**EXERCISE BRIEF:** Can you reproduce the earnings call excerpt below on restructuring costs word for word, keeping every line?

**EXCERPT PROVIDED:**
_____
We also, in what we shared with you in Detroit, had an $80 million noncash restructuring cost estimate for '06.
Essentially that will be now reduced because of the asset impairments that we incurred in the fourth quarter here of '05.
Our estimate now for those noncash restructuring costs in '06 are about $30 million.
I'm sorry, I forgot the other part of your question.
- CFO
In terms of the last question, that kind of net bucket at the end of the walk there, essentially that covers material cost savings, plant efficiencies, commercial resolution items or productivity agreements with our customers, cost increases, then we've got the volume/mix story in there as well.
So if you looked at it based on history, we're very comfortable that we'd be able to beat that, but you do have that volume/mix piece in there as well, so that is going to play a role, and we're just going to have to see how that plays out over the year.
- Analyst
Okay.
Thank you.
Operator
The next question comes from the line of Darren Kimball with Lehman Brothers.
_____
**MATERIAL:**

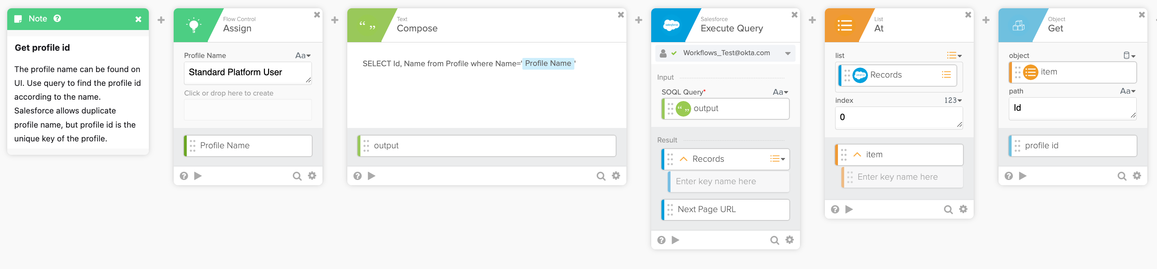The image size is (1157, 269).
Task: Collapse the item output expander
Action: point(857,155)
_____
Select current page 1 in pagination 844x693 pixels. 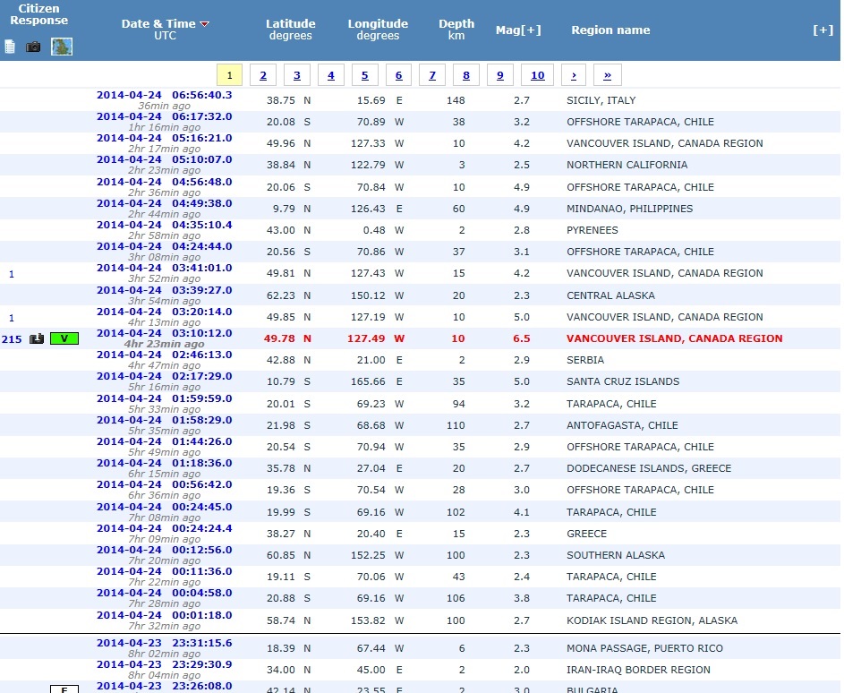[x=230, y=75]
_____
**EXPECTED ANSWER:**
We also, in what we shared with you in Detroit, had an $80 million noncash restructuring cost estimate for '06.
Essentially that will be now reduced because of the asset impairments that we incurred in the fourth quarter here of '05.
Our estimate now for those noncash restructuring costs in '06 are about $30 million.
I'm sorry, I forgot the other part of your question.
- CFO
In terms of the last question, that kind of net bucket at the end of the walk there, essentially that covers material cost savings, plant efficiencies, commercial resolution items or productivity agreements with our customers, cost increases, then we've got the volume/mix story in there as well.
So if you looked at it based on history, we're very comfortable that we'd be able to beat that, but you do have that volume/mix piece in there as well, so that is going to play a role, and we're just going to have to see how that plays out over the year.
- Analyst
Okay.
Thank you.
Operator
The next question comes from the line of Darren Kimball with Lehman Brothers.